Vergi uygulamalarında zaman zaman ödeme emirlerine karşı vergi dairesine itiraz dilekçesi verilerek idareden bu ödeme emirlerinin hatalı, haksız veya yanlış muhataba tebliğ edildiği gerekçesi ile iptal edilmesi veya düzeltilmesi istenilmektedir. [3] Oysaki bu istem aslında doğru bir yaklaşım değildir. Peki neler yapılmalıdır? Aslında, usul ekonomisinin bir gereği olarak vergi dairesinden yollanan her ödeme emrine karşı ayrı ayrı dava açılması doğru bir yaklaşım değildir. Çünkü, dava açmanın bir ekonomik boyutu vardır.[4] Ayrıca, ödeme emrine karşı bir dava açılması durumunda haksız çıkan mükellefin %10 haksız çıkma zammının da bulunduğu ayrıca göz önünde bulundurulmalıdır.[5]

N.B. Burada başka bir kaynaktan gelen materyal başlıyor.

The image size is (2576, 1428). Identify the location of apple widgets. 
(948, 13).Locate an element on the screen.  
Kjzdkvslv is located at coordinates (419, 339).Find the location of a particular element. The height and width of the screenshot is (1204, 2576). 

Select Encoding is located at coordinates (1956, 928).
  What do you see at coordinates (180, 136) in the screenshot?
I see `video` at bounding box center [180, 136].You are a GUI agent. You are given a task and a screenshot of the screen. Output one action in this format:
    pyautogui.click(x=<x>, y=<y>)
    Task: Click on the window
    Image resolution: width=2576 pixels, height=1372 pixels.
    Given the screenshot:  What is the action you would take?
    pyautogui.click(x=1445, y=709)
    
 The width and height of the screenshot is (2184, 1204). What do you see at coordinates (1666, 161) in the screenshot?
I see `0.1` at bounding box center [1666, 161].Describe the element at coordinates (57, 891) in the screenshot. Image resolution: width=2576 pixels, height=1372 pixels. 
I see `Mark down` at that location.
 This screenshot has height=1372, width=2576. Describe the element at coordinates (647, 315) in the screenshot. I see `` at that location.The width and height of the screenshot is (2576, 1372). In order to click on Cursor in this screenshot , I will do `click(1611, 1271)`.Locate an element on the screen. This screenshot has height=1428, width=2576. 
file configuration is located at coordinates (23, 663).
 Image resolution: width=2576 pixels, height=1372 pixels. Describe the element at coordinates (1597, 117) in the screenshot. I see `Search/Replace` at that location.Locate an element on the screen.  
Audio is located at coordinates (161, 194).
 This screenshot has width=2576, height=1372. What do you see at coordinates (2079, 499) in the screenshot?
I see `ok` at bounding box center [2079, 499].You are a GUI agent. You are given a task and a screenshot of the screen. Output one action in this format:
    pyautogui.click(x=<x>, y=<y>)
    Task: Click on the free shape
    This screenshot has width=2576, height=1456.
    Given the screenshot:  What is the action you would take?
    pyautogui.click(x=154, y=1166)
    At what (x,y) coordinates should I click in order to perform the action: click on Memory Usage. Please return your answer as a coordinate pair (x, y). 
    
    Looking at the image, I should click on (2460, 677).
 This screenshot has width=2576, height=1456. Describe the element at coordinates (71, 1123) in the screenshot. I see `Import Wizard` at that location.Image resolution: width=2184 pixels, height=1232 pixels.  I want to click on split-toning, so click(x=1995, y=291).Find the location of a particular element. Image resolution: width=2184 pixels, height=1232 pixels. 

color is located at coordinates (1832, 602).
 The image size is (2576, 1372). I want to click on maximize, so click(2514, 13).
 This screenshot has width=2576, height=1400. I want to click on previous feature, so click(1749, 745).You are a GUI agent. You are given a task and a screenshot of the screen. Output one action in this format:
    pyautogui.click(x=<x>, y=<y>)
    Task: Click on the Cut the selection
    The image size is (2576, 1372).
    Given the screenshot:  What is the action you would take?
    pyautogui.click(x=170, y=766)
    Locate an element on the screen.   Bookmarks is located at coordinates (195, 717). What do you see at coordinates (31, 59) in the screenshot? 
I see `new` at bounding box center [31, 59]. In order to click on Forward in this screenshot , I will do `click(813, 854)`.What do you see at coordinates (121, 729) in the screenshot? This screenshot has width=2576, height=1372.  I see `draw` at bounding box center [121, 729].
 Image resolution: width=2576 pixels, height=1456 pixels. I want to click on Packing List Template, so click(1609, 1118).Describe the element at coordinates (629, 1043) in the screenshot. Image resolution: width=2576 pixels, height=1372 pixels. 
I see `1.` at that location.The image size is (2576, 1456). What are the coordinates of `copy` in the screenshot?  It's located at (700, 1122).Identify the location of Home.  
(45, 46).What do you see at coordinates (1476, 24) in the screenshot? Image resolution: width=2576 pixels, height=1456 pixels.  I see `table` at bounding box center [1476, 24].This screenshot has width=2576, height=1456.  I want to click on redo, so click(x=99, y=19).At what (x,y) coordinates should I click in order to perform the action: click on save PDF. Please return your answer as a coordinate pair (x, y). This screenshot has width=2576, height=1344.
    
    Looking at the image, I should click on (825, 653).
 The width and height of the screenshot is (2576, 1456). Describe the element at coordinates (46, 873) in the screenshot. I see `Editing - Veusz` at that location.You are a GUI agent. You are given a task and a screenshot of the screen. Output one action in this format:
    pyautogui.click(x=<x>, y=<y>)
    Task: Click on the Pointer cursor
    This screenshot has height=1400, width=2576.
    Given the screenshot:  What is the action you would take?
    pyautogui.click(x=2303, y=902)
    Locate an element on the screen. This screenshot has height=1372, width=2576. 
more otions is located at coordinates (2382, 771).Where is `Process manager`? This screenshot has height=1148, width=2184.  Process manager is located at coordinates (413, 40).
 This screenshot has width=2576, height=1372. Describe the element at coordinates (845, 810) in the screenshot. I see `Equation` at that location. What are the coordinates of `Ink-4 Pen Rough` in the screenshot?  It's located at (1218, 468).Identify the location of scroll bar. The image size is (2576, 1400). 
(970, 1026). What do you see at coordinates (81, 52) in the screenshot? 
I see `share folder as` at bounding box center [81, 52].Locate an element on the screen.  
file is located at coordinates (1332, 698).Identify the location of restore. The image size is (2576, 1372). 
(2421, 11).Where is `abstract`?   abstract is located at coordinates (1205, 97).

Kendisine ödeme emri tebliğ edilen kişi veya kişiler 213 sayılı VUK’nun 116 – 124. madde hükümlerine göre düzeltme talebinde bulunmaları pek mümkün görülmemektedir. Düzeltme talebi konusu ancak vergi ve ceza ihbarnamelerine karşı talep edilecek bir yoldur. Bu yolun da belirli koşulları bulunmaktadır. Örneğin, vergi ve ceza ihbarnamelerinde hatanın bulunması, maddi hatalar, hesap hataları, vergilendirme hataları ve diğer hataların olması hali.[6]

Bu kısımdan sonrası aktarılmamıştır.